With God…

Happy New Year people!!!! It’s a very happy new year for me and I know I wouldn’t be happier about any other year than I am this year. I believe that this year has got great things in store for me and the great things will make great changes in my life.

2012 a lot of things came through to me and I am very grateful for that year so far 2012 is the best year I have had in my life. I mean it is the year that surprised me the most out of every year and it is the year that made a lot of difference in my life. A lot of significant things happened to me, good and bad. The bad somehow got covered in ways that really surprised me.

The beginning of 2012 I was in one of the lowest point I have ever been in my life, I mean I felt as if everything was going to fall apart. I was practically tiring inside and outside and I felt so alone and I knew that there was no point that was lower than that particular point I was in. I thought I was in the worst position ever! And nobody could top up or well literally dig lower how low I felt then.

You see I was pregnant. And as it turned out I was going to be in it single handedly. I didn’t have money; I didn’t know where to get money from. Okay I had a job and I had some money. But when something is unplanned for it can completely tear you apart in terms of worry and thinking that you will not make it! You will not be able to afford it! Well, this was not to continue for a long time. One day I just woke up and went to church. I cried my heart out to God I just asked him to come through to me and give me peace in my heart. I realized that peace was all I needed. And was all I wanted. I didn’t want money, I didn’t want acceptance from anyone. I just wanted peace in my heart.

Where I worked for starters, we didn’t have maternity and delivery in our medical insurance cover. And maternity clinic expenses as anyone who has been there knows, is super expensive. No.1 I was going to be earning less than half of my usual salary now that I was pregnant for the rest of my pregnant time given that I was going to have a different job description. This wasn’t good. I had the need to start saving money for baby things and for delivery costs and I had about 5 months to do this!! I was supposed to be very worried because these were very pressing issues but after the church incident I was at peace with myself, worry was the last thing in my mind. I was living healthy. I was taking it a day at a time. And I was happy. I had FAITH. So where am I going to get money? That was a mystery I never bothered with.

One morning at work I just received an email from our human resource manager sent to all the employees. In this email she said that our insurance cover had been amended one of which would be the introduction of maternity cover. This was because employees demanded for a different insurance company to do the medical cover because of loopholes in the old one. They had no choice but to amend their policies lest their contract was not renewed. I was not in the minds of anyone at that point. In fact some of these people arguing didn’t even know who I was. But there I was, going to be the first one to benefit from the new cover. I basically had the freedom to pick which hospital I wanted to go to in Nairobi and the Doctor I wanted to examine me. I a freedom of choice and yet I couldn’t afford this freedom just a few days before. When I saw that email I immediately knew everything was okay and that was God coming through to me. That was the biggest puzzle and that was solved.

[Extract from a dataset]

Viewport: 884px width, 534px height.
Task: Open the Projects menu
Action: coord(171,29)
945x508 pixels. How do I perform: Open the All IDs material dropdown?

Everything else fell in place after that. And how it did is a story I will live to tell. To cut the long story short, the little money that I managed to save, I never used it for those purposes. I have and I had everything that I ever needed. And it all came from friends and family. It all came to me somehow and it is and was all there when I needed it. I had two baby showers. All organized without my knowledge and in both they thought they would buy stuff for me and also donate some money for me. My very close friends organized this and I was in tears then and I am in tears now that I remember the joy that I felt then and the joy it brought in me. God was so amazing to me; he gave me more than I even wanted. More than I can even say. God came through to me in more than one way and this that I have told you is just one of the ways he did. He gave me peace of mind and he provided for me.

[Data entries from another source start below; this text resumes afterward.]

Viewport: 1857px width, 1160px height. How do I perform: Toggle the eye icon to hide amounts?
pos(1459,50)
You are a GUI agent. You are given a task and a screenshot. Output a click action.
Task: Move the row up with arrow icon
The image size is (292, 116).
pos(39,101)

This year I am putting God first. I trust him in everything. I am leaving it all to him. He didn’t let me down last year. Last year ended on a high note and yet it had began on a low note. This year has began on a high note so you know what that means for me. This year i know he will bless me more, so much I will not be able to accommodate!!! But I will accept it all as it comes my way! I have created room for all of it! Have a blessed year ahead.

Always remember, with God nothing is impossible.